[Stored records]

====

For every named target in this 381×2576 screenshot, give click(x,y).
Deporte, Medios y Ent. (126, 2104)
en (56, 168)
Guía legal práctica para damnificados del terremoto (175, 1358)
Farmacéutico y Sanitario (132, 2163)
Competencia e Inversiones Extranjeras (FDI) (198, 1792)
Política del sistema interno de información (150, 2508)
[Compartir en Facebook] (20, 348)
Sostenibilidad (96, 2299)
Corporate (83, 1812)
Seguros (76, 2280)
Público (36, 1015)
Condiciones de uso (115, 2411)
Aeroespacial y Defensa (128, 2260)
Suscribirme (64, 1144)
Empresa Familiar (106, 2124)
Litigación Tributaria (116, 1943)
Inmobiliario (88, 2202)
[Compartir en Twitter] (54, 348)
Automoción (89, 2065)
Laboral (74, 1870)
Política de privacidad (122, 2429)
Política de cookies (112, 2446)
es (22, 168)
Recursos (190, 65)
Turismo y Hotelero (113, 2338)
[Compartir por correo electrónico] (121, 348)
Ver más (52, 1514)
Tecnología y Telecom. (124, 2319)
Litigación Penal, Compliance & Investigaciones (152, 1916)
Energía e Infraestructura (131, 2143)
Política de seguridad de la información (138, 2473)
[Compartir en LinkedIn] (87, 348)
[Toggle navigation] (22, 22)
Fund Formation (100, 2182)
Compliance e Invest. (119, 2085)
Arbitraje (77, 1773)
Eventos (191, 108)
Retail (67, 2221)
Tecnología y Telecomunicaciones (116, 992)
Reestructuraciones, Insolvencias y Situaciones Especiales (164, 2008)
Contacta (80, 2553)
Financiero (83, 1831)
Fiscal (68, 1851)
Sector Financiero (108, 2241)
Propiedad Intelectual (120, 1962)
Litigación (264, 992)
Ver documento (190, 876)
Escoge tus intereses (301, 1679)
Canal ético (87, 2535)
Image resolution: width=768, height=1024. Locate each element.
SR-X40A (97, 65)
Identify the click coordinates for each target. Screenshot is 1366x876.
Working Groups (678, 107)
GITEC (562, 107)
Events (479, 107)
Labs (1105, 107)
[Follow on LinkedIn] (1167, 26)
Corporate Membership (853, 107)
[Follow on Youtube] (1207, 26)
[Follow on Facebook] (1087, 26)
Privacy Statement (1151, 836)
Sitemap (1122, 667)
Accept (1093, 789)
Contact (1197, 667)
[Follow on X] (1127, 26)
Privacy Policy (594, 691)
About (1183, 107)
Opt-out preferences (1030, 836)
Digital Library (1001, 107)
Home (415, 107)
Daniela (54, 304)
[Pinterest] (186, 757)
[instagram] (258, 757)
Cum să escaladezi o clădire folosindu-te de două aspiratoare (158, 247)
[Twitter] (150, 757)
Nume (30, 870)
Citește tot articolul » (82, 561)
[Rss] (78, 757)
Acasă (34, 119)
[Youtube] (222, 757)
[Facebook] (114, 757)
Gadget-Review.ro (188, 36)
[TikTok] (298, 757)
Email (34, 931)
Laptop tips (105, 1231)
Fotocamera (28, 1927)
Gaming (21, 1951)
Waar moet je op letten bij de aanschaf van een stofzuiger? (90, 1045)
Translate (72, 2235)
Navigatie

====

§ **Task instructions**: Among the lines above, repeat exactly those from the line with "Financiero (83, 1831)" to the line with "SR-X40A (97, 65)", counting both ends.

§ **Solution**:
Financiero (83, 1831)
Fiscal (68, 1851)
Sector Financiero (108, 2241)
Propiedad Intelectual (120, 1962)
Litigación (264, 992)
Ver documento (190, 876)
Escoge tus intereses (301, 1679)
Canal ético (87, 2535)
Image resolution: width=768, height=1024. Locate each element.
SR-X40A (97, 65)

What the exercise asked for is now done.